From Science to Production in Minimum Effort

Elior Cohen
October 11, 2018

Hotlinks:
-
Denzel Deployment Framework

In the past year working through numerous data science projects in the organization I work for, I’ve spent hundreds of hours working with fellow data scientists.
Since the data science field is quite young, it is not surprising that my co-workers, as well as data scientist in general, come from various fields.
Mathematics, statistics, physics and even psychology, this diversity is quite positive as each one brings his strengths and views from his respective field.
Myself, I come from software engineering, and this naturally makes me inspect processes from an engineer’s perspective.
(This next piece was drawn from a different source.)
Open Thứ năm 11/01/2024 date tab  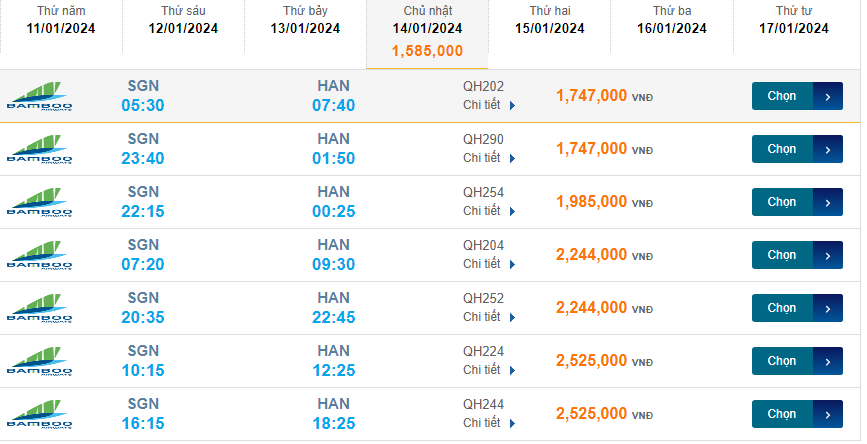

The margin between science and engineering

Working through a data science project many skills are required.
One should have mathematical understanding and intuition about the nature of the algorithms, statistical knowledge to create and test hypothesis about the problem, familiarity with algorithms and state of the art solutions and much more.
Engineering and programming skills don’t have to be at expert level in order to be a good data scientist.
It is absolutely possible to be a top field researcher, without ever knowing what HTTP verbs are, how to manage task queues with workers and brokers or how to build an in browser monitoring dashboard.
Production systems, on the other hand, require quite advanced engineering skills.

From my engineering point of view, I’ve noticed that this margin between science and engineering manifests itself once a data science project has to go from the research stage into production.
I’ve seen data scientists struggle with frameworks, and spending unnecessary time learning tools which are out of their necessary skill scope.
On the other hand I’ve seen production teams being delivered (from the data scientists team) projects that they don’t understand nor have idea how to incorporate within their organization’s production cycle.
Since this problem was real and reoccurring, I’ve decided to take a step and close this margin with an open source Python package.

Meet Denzel

Before I’ve opened my dracula-themed editor to start coding a framework, I’ve sat down to define the requirements:

  1. Data scientist first. The framework should have as minimum as necessary learning overhead for the data scientist and abstract the heavy lifting.
  2. Lean and fast. The development within the framework should be quick and the result should be as lean as possible.
  3. Production ready. Use production grade tools and practices, and its output should be something that could easily be delivered to a production engineer to operate with.

Three requirements, dozens hours of code, months of tests and real production use later the denzel package was born and now open sourced for public use.

Denzel is a minimal framework for deploying machine learning trained models.
Once you have a trained model persisted to disk, all you need is to implement four simple Python functions and denzel will give you:

  1. A docker-containerized project
  2. Expose API for end users to interact with your model
  3. Task management system to queue up and execute predictions
  4. In browser UI dashboard for monitoring your deployment

One of the important aspects here is the result in docker containerized. This means that anyone that knows how to manage docker containers in production could apply any production tool (like Kubernetes, Rancher etc.) and have limitless possibilities with regarding to scaling and deploying the project wherever. Also all the major cloud providers support docker deployment. All this magic without requiring the data scientist himself to learn docker, API building, task management or UI designing.

This project is fully supported by my employer Data Science Group Ltd. and is currently in use in a number of different deployments.
It saves our data scientists a lot of unnecessary time, and gives our clients a convenient way to integrate our solutions in their production systems.

Denzel is currently in alpha stage, this means that features will still be added to it and open sourcing it is the best way to see what the data science community really needs from it.

In order to use it, check the documentation and especially the tutorial, and an hour or so plus 60ish lines of codes later, you’d have your model deployed.

Hope you enjoyed this reading and that denzel will serve you well.

Happy deploying :)